Please reproduce the part of the lines that opens with the line containing "O nas (10, 733)" and closes with the line containing "Cultura (204, 416)", swapping "Last Minute" for "Ostatnia Chwila" and leaving everything else unchanged.
________________
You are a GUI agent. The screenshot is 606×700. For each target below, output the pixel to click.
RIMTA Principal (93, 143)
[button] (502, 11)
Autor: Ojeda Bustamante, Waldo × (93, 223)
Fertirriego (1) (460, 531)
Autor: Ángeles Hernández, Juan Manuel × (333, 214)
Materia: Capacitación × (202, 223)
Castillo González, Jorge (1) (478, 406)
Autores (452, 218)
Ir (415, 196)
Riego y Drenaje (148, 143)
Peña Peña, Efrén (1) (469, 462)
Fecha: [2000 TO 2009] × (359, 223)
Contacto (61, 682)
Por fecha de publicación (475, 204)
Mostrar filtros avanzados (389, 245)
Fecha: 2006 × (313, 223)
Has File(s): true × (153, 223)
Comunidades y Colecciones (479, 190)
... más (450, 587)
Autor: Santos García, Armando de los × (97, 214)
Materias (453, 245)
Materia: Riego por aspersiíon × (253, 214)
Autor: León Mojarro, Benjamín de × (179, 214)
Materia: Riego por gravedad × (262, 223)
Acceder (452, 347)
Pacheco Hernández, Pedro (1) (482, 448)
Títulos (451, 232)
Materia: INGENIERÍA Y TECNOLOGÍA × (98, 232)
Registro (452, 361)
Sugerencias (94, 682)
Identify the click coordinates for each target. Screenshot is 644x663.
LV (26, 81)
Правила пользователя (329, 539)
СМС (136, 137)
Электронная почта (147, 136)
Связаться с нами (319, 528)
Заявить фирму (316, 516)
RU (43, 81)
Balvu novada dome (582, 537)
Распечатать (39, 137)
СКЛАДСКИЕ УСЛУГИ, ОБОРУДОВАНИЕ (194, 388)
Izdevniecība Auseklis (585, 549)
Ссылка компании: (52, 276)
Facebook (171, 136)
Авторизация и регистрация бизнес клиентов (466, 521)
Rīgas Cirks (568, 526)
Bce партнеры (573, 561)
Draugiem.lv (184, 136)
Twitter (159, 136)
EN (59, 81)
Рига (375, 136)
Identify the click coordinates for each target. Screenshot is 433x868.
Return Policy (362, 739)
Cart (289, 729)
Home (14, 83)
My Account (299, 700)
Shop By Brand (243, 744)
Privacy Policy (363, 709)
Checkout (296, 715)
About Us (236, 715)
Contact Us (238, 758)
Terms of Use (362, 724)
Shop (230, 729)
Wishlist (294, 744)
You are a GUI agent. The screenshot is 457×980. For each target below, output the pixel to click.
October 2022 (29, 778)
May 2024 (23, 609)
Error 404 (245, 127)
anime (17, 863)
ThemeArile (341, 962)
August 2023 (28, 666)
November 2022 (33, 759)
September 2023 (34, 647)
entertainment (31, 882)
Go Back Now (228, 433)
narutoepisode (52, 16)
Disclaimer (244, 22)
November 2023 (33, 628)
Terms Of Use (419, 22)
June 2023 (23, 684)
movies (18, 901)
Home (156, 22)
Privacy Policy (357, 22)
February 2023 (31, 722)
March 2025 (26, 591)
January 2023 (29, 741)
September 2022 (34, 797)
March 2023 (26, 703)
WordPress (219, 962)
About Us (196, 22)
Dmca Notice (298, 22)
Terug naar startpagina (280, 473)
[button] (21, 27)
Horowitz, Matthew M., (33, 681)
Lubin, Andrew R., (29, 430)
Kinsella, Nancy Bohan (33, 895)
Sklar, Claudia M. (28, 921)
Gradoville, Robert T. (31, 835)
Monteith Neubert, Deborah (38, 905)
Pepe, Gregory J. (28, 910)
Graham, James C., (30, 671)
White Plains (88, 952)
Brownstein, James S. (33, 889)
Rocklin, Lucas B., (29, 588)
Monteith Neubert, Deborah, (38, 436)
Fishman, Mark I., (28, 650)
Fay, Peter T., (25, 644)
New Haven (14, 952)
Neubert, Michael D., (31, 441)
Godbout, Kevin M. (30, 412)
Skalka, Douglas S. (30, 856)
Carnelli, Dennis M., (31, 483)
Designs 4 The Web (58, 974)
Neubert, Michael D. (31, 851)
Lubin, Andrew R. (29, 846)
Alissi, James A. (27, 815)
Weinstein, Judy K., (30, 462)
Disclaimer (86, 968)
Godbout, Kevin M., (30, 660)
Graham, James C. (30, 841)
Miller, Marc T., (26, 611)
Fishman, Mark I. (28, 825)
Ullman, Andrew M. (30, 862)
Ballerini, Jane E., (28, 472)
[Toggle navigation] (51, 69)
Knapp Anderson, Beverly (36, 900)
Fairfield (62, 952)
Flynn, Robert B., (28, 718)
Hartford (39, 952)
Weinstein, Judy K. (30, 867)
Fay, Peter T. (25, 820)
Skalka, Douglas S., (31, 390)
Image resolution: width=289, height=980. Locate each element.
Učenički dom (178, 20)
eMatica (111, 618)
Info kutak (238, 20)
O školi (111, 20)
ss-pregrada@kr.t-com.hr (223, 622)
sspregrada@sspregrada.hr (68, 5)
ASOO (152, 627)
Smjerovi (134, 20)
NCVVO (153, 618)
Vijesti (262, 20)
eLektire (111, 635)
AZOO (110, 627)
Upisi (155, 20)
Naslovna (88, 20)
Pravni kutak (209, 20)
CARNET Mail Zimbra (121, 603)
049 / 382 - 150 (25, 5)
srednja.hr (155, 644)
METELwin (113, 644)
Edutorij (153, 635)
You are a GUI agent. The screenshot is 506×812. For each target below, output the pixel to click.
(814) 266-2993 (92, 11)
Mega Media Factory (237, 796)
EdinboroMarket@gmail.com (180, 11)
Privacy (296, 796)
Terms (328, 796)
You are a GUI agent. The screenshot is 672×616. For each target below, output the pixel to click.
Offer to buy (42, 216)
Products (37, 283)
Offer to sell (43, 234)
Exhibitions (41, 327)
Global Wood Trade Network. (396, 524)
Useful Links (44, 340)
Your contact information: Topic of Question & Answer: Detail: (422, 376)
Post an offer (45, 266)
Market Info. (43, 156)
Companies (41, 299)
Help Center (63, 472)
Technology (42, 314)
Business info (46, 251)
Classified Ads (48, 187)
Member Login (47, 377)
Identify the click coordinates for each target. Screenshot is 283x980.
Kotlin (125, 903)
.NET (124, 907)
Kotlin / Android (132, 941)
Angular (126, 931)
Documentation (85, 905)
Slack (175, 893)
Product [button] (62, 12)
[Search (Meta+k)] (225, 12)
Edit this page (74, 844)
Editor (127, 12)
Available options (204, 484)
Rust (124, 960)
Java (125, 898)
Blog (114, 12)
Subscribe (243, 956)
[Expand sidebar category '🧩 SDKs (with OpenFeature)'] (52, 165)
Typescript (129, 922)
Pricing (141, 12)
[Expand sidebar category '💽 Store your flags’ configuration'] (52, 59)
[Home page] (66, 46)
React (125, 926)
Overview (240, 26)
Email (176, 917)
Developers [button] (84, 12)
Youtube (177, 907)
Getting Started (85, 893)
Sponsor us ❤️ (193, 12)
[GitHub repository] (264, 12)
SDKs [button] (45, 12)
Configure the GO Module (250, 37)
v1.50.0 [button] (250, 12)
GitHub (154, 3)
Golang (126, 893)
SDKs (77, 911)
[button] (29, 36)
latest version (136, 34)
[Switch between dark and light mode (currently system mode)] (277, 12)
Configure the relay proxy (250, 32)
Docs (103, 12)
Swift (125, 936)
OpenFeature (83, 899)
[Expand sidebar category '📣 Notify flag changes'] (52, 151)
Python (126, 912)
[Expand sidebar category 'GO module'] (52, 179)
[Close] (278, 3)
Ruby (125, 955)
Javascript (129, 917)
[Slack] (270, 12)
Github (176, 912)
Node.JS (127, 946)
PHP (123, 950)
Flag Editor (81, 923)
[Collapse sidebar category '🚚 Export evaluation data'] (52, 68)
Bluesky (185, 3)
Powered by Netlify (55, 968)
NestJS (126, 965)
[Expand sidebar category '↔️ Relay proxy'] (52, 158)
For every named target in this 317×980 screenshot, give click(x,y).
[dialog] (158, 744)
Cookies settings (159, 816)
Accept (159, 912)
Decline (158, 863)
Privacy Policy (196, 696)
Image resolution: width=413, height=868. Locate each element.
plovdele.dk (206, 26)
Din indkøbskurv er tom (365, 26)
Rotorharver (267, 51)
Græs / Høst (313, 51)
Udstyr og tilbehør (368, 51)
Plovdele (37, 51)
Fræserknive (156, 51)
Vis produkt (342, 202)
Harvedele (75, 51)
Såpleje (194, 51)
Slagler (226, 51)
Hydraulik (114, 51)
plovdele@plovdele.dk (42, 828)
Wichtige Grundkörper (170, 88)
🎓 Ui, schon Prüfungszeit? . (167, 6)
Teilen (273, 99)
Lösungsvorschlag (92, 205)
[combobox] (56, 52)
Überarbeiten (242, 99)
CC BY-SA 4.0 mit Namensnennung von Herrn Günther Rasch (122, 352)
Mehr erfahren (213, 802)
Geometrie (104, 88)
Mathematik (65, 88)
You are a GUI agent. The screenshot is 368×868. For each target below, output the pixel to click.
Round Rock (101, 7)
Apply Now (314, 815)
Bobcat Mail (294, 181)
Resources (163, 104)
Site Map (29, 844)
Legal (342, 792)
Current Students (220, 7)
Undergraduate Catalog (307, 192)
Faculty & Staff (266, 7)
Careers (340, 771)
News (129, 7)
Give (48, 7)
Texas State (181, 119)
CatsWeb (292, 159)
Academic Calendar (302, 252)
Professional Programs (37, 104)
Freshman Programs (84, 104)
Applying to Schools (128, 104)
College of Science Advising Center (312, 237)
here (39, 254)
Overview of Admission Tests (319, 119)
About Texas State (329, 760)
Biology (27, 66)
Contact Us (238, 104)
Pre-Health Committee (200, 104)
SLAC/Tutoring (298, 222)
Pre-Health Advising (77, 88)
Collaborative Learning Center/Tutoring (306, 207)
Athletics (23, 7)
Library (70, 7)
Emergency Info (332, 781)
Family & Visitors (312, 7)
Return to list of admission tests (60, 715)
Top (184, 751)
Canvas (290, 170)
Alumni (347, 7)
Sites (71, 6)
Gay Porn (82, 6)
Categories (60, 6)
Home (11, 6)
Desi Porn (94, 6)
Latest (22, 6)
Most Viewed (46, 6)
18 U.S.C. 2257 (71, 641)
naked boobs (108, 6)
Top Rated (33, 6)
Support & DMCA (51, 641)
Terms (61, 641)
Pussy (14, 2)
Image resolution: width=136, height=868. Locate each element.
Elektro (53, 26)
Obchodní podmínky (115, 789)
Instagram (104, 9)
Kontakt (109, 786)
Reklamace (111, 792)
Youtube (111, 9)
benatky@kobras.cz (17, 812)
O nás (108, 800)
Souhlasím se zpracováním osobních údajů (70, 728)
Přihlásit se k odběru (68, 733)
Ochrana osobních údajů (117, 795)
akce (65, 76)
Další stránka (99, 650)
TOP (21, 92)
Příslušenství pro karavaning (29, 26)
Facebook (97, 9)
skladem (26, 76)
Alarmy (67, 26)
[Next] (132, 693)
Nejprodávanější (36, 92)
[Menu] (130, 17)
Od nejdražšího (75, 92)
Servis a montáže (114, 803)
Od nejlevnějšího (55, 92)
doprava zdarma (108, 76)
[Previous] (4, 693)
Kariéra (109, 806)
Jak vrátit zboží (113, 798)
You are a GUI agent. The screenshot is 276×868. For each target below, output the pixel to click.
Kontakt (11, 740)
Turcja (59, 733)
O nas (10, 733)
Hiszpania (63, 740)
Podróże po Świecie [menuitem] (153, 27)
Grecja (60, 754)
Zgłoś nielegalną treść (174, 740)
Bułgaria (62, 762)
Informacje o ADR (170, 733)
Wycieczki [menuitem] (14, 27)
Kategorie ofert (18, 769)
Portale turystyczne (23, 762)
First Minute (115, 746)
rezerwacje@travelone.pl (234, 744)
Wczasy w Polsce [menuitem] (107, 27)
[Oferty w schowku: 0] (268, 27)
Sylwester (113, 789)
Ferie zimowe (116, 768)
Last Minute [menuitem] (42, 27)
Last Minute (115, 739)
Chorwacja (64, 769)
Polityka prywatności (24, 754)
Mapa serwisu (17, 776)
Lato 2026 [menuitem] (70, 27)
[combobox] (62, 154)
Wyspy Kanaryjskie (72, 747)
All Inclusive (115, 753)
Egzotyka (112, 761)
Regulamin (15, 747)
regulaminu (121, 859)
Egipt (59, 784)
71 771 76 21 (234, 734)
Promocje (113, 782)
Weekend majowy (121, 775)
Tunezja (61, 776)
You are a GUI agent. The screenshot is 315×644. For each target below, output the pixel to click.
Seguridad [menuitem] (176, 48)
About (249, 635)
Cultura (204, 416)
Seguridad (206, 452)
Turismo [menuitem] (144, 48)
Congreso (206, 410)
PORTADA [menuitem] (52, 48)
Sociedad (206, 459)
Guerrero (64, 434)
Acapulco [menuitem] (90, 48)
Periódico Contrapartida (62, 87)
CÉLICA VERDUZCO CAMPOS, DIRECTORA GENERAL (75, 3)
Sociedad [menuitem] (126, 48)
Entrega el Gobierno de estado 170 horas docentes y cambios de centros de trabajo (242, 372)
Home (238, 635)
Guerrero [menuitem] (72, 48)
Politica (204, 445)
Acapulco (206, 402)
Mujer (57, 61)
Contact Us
________________
**SOLUTION**:
O nas (10, 733)
Hiszpania (63, 740)
Podróże po Świecie [menuitem] (153, 27)
Grecja (60, 754)
Zgłoś nielegalną treść (174, 740)
Bułgaria (62, 762)
Informacje o ADR (170, 733)
Wycieczki [menuitem] (14, 27)
Kategorie ofert (18, 769)
Portale turystyczne (23, 762)
First Minute (115, 746)
rezerwacje@travelone.pl (234, 744)
Wczasy w Polsce [menuitem] (107, 27)
[Oferty w schowku: 0] (268, 27)
Sylwester (113, 789)
Ferie zimowe (116, 768)
Ostatnia Chwila [menuitem] (42, 27)
Ostatnia Chwila (115, 739)
Chorwacja (64, 769)
Polityka prywatności (24, 754)
Mapa serwisu (17, 776)
Lato 2026 [menuitem] (70, 27)
[combobox] (62, 154)
Wyspy Kanaryjskie (72, 747)
All Inclusive (115, 753)
Egzotyka (112, 761)
Regulamin (15, 747)
regulaminu (121, 859)
Egipt (59, 784)
71 771 76 21 (234, 734)
Promocje (113, 782)
Weekend majowy (121, 775)
Tunezja (61, 776)
You are a GUI agent. The screenshot is 315×644. For each target below, output the pixel to click.
Seguridad [menuitem] (176, 48)
About (249, 635)
Cultura (204, 416)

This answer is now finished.